C’est d’ailleurs ce que déplore Ronsard dans Contre les bûcherons de la forêt de Gastine cité plus haut :
Ecoute, bûcheron, arrête un peu le bras !
Ce ne sont pas des bois que tu jettes à bas :
Ne vois-tu pas le sang, lequel dégoutte à force
Des Nymphes qui vivaient dessous la dure écorce ?
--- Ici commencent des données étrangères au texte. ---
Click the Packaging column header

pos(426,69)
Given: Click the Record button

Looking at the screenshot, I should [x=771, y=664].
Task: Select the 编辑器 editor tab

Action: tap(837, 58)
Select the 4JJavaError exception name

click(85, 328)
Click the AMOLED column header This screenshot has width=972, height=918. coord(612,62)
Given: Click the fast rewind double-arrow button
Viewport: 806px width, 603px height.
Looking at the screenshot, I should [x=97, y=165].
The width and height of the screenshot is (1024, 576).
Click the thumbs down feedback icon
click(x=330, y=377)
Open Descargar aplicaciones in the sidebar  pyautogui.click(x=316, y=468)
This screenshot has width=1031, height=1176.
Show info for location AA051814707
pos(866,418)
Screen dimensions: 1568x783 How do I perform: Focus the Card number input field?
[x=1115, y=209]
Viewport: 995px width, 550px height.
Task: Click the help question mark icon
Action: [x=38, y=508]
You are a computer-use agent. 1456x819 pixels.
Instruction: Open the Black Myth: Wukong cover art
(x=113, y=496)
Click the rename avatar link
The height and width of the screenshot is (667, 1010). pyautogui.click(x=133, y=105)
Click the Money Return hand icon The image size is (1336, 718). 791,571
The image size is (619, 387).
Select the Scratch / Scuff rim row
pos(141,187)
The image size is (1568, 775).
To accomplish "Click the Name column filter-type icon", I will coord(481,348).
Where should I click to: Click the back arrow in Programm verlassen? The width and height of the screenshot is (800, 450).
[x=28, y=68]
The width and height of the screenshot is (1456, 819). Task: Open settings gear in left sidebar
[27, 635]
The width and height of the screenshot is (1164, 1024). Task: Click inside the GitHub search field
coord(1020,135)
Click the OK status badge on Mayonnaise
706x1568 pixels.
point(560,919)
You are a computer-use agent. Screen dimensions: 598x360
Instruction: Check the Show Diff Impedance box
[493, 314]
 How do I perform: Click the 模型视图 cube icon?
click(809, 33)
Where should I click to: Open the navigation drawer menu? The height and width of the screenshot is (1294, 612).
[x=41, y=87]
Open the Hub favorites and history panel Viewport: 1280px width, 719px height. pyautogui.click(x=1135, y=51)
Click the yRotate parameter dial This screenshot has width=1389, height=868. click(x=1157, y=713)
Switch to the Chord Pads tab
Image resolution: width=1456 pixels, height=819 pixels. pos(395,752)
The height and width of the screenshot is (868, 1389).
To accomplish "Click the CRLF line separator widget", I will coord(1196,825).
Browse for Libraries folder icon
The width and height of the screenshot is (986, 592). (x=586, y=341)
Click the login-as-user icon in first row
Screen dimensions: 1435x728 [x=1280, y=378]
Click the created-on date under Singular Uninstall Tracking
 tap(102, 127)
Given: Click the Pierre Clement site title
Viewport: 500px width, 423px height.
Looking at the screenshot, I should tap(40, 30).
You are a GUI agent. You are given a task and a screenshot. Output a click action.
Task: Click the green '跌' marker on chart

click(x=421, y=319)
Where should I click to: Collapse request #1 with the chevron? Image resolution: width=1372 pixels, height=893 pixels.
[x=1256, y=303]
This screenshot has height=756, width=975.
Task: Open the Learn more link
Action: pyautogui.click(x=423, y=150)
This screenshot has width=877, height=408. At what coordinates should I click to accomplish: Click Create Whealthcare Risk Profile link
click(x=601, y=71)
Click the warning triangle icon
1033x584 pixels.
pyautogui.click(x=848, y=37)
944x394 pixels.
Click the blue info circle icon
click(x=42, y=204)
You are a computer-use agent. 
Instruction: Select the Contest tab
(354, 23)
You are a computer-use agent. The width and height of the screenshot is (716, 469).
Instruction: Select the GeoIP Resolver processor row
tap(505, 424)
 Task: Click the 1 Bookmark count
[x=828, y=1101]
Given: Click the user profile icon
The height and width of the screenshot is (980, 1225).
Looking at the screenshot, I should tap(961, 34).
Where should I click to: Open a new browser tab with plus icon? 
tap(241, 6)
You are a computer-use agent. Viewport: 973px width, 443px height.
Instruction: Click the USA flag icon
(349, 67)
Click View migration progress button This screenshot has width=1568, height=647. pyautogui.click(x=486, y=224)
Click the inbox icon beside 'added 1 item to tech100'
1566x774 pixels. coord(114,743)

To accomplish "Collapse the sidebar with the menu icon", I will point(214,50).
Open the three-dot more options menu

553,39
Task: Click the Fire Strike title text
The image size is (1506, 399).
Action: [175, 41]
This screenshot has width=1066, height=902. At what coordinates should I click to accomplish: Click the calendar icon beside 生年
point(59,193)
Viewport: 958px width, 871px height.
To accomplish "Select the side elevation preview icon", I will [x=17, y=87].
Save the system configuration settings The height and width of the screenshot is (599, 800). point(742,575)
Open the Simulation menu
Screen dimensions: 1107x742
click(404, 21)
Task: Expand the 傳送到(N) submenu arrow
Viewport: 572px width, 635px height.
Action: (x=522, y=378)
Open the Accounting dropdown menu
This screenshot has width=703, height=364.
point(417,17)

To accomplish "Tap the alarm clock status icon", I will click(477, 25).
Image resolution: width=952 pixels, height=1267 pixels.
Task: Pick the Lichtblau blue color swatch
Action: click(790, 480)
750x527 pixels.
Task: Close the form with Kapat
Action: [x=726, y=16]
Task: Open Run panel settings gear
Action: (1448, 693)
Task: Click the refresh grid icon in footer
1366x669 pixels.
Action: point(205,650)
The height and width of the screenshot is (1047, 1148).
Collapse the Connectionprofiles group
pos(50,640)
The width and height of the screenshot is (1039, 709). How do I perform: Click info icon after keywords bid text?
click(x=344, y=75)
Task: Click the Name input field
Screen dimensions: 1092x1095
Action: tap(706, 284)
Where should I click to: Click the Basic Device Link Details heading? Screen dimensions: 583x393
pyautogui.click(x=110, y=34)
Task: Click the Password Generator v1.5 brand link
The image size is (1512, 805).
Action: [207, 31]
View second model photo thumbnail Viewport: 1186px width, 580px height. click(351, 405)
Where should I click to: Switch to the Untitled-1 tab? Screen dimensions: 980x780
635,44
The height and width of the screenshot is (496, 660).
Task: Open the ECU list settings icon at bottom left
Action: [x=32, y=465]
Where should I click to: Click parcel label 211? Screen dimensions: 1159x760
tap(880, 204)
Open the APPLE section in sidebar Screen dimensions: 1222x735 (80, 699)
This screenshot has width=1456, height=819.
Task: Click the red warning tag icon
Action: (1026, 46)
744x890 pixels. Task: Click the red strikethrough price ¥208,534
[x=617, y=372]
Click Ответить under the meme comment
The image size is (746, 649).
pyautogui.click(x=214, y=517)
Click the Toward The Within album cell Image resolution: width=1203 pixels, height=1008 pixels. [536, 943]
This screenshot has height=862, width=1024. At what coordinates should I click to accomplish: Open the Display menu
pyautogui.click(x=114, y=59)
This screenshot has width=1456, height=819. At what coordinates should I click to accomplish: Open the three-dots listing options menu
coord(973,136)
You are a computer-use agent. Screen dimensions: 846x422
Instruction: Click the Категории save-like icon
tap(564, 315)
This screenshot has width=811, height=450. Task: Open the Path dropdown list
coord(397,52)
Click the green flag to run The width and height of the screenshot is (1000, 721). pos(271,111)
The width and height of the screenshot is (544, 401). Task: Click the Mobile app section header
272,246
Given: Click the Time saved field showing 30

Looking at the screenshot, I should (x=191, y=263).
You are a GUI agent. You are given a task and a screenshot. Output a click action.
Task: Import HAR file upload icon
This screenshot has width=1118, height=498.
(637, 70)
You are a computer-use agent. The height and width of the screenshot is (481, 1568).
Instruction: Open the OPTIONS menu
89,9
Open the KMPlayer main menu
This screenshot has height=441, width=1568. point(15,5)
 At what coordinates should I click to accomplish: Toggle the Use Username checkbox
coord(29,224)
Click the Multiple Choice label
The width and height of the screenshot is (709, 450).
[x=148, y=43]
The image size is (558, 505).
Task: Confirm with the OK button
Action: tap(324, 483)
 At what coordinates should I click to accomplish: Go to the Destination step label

Certes, ce désenchantement a été libérateur, car il délivre les hommes des superstitions et des peurs qui en résultent. Mais, s’il est mal compris, il peut balayer tout reste de respect devant ce que le christianisme doit considérer comme créature de Dieu. Si, comme sans doute Ronsard, nous ne croyons pas réellement dans la présence d’esprits de la forêt, leur évocation poétique devrait nous inciter à modérer nos ardeurs destructrices. Or, la retenue prônée par le poète sous la forme d’évocations mythologiques était motivée par des considérations beaucoup plus prosaïques : dès le Moyen Age, on l’a vu au début de cet exposé, on commençait à comprendre que les capacités de régénérations des forêts n’étaient pas infinies. Car si l’homme se conduit exclusivement en dominateur de la nature, il refuse de voir que les ressources naturelles sont limitées par le périmètre, restreint, de notre planète. Il ne veut pas admettre cette forme de dépendance liée à la finitude de notre monde.
Refuser le don de la nature
Ce refus des limites se traduit d’ailleurs par d’autres comportements dont l’impact environnemental peut sembler négligeable, mais qui relève d’une même « culture » qui n’accepte pas d’être dépendante, ou même redevable, de contraintes et de conditionnements extérieurs, y compris historiques ou biologiques. Il y a derrière le refus de ces conditionnements, de ce « donné » imposé, mais aussi offert, par l’histoire des siècles passés comme par les lois du monde physique, un rêve de « table rase », un culte aberrant d’un progrès qui ne veut rien devoir à personne, pas même au monde qui nous entoure. Sans chercher à porter de jugement sur des problèmes individuels parfois délicats et complexes, on peut cependant s’interroger si la généralisation de certaines tendances, par exemple en ce qui concerne la possibilité de choisir son « genre », ne relèvent pas de cette aspiration à nier à tout prix les limites posées par la nature. Et cette négation ne conduit-elle pas, en fin de compte, à une nouvelle forme de déni de la temporalité que la science moderne a eu tant de mal à neutraliser ?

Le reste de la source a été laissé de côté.